START AVAILABLE RECORDS

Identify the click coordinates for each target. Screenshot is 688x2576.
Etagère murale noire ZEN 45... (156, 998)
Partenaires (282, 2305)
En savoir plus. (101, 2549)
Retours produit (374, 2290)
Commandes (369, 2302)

END AVAILABLE RECORDS

◆ AIM OF THE TASK: Copy every one of the entries above verbatim, keeping each on its own line.

◆ EXERCISE RESPONSE:
Identify the click coordinates for each target. Screenshot is 688x2576.
Etagère murale noire ZEN 45... (156, 998)
Partenaires (282, 2305)
En savoir plus. (101, 2549)
Retours produit (374, 2290)
Commandes (369, 2302)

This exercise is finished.